In order to evaluate how tumor B cells contribute directly to the phenotype of DLBCL monocytes, we cultured monocytes from HD with supernatants from the DLBCL cell lines OCI-Ly3 and OCI-Ly19. After coculture, we analyzed the monocyte phenotype by mass cytometry (23, 25) and noticed an increased expression of CD16, Slan, CD64, CD163. We concluded that tumor conditioned monocytes triggered the cMO to ncMO transition ( Figure 4A ). Then we wondered if these cells were prone to migrate into tissue.

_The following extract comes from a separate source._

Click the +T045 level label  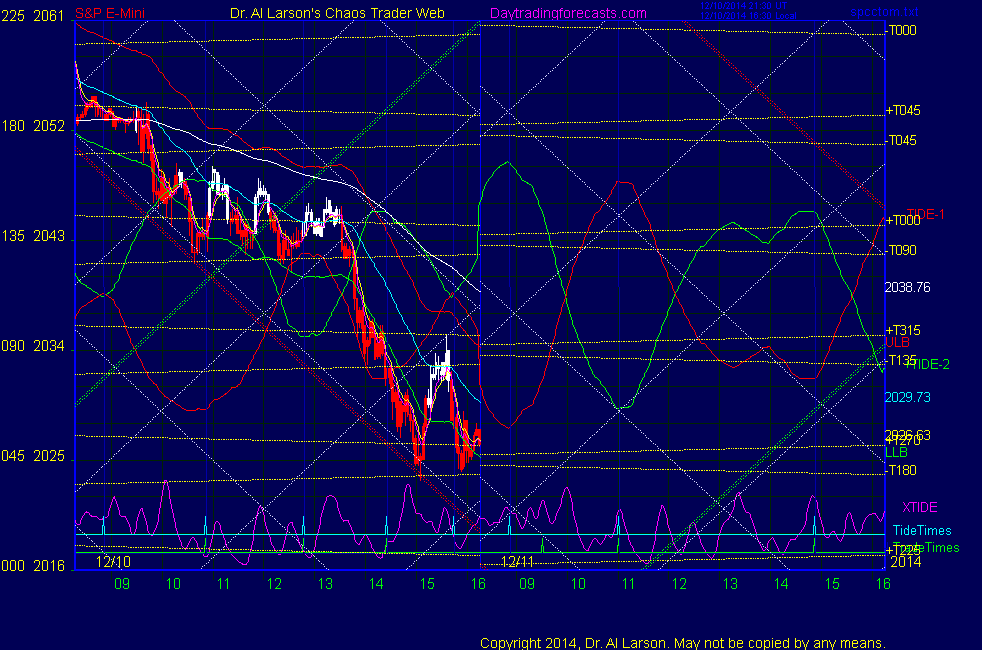click(902, 110)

Tumor-conditioned monocytes demonstrated an increase in in vitro migration in response to CCL5 and CXCL12 when compared to non-conditioned monocytes ( Figure 4B ).

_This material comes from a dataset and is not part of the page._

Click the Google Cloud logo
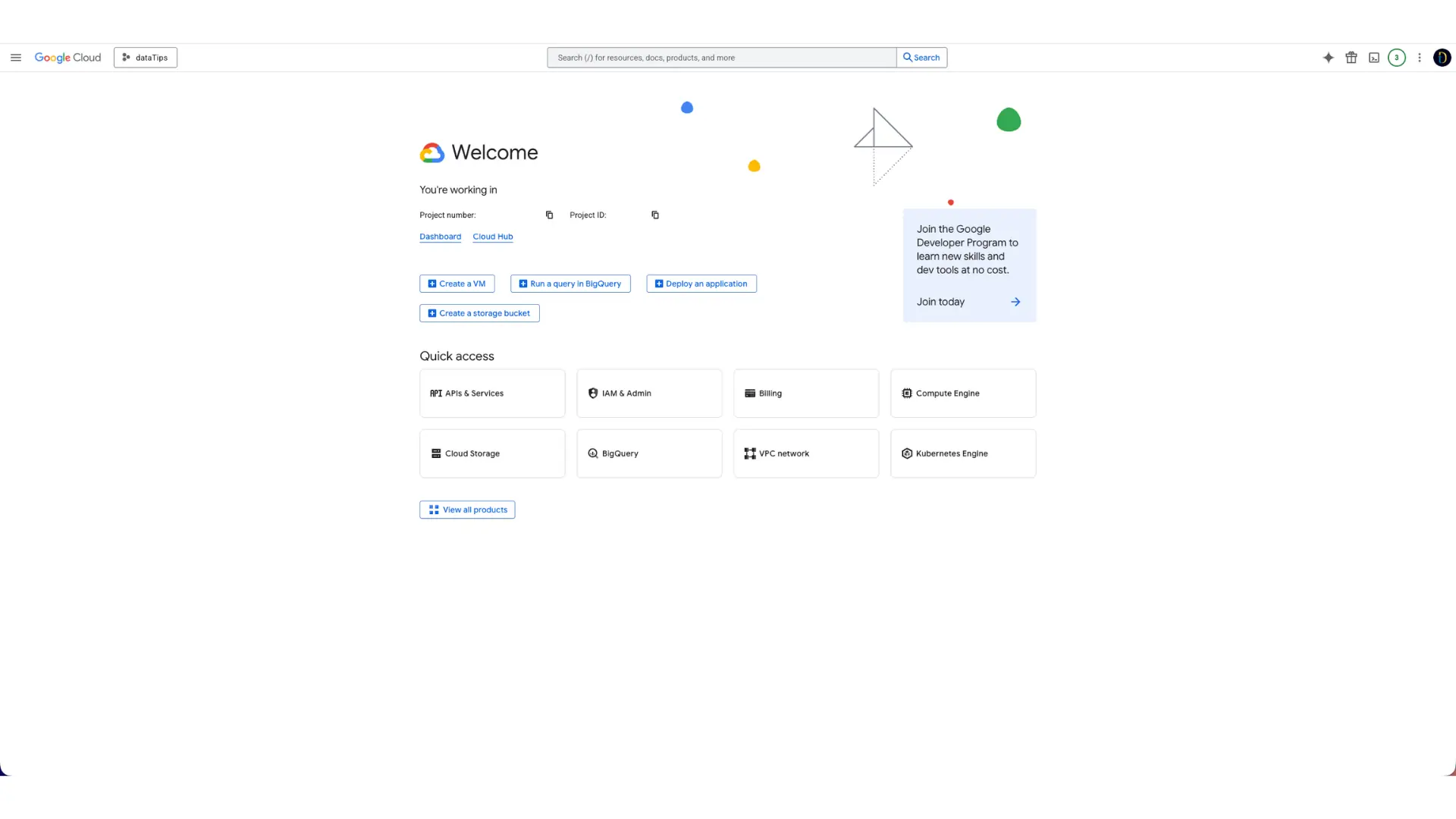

Then, we evaluated the prognosis value of cMO, iMO, and ncMO in DLBCL. We used i) the proportion of ncMO to other monocytes (ratio ncMO to sum of cMO and iMO) and ii) the absolute count of circulating cMO, iMO, and ncMO. Analysis was performed on 52 patients for which clinical data were available. cMO and iMO were not associated with prognosis (data not shown). By contrast, patients with high proportion of ncMO and high absolute count of circulating ncMO were associated with a lower event-free survival probability (P = .043 and P = .0061, respectively) using thresholds (ratio at 0.06 and ncMO at 20.58 x10⁶ cells/L) defined with the maxstat package ( Figure 5A and Figure S7 ). To validate the prognosis value of ncMO obtained on this training cohort, we analyzed by flow cytometry the proportion of monocyte subsets in an independent cohort of 155 DLBCL samples from the recently published GAINED trial (NCT01659099) (24). With the previously calculated thresholds, high proportion of ncMO and high absolute count of ncMO was associated with a lower overall survival (P = .017 and P = .011, respectively) ( Figure 5A ). A univariate analysis on the validation cohort showed that Ann Arbor Stage III-IV, ECOG status >1, elevated LDH, PET4 positivity, and increase in circulating ncMO were associated with lower OS ( Table 2 ). In a multivariable analysis Ann Arbor Stage III-IV, PET4 positivity, increase in circulating ncMO remained statistically significant ( Table 2 ). We previously demonstrated the accumulation of M-MDSC in DLBCL (22) and since no phenotypic overlap existed between M-MDSC and ncMO ( Figure 1D ), we wondered if patients’ characteristics were different between M-MDSC^high and ncMO^high DLBCLs. Both M-MDSC and ncMO were infrequently increased together [11 cases out of 155 (7.1%)]; ncMO were increased alone in 51 cases (32.9%), and M-MDSC were increased alone in 28 cases (18.1%) ( Figure 5B ). Interestingly, ncMO^high and M-MDSC^high patients corresponded to different types of patients. In particular when compared to ncMO^low, ncMO^high were enriched in ABC DLBCL subtypes [37.5 vs 15.9% (P = .014)] and in older patients [median age at 50 vs 46 years (P = .044)]. On the other hand, when compared to ncMO^high, M-MDSC^high patients were younger [median age at 42 vs 50 years (P = .0027)] and had higher levels of soluble PD-L1 [sPD-L1 at 1849 vs 1142 pg/mL (P = .008)] ( Figure 5B ).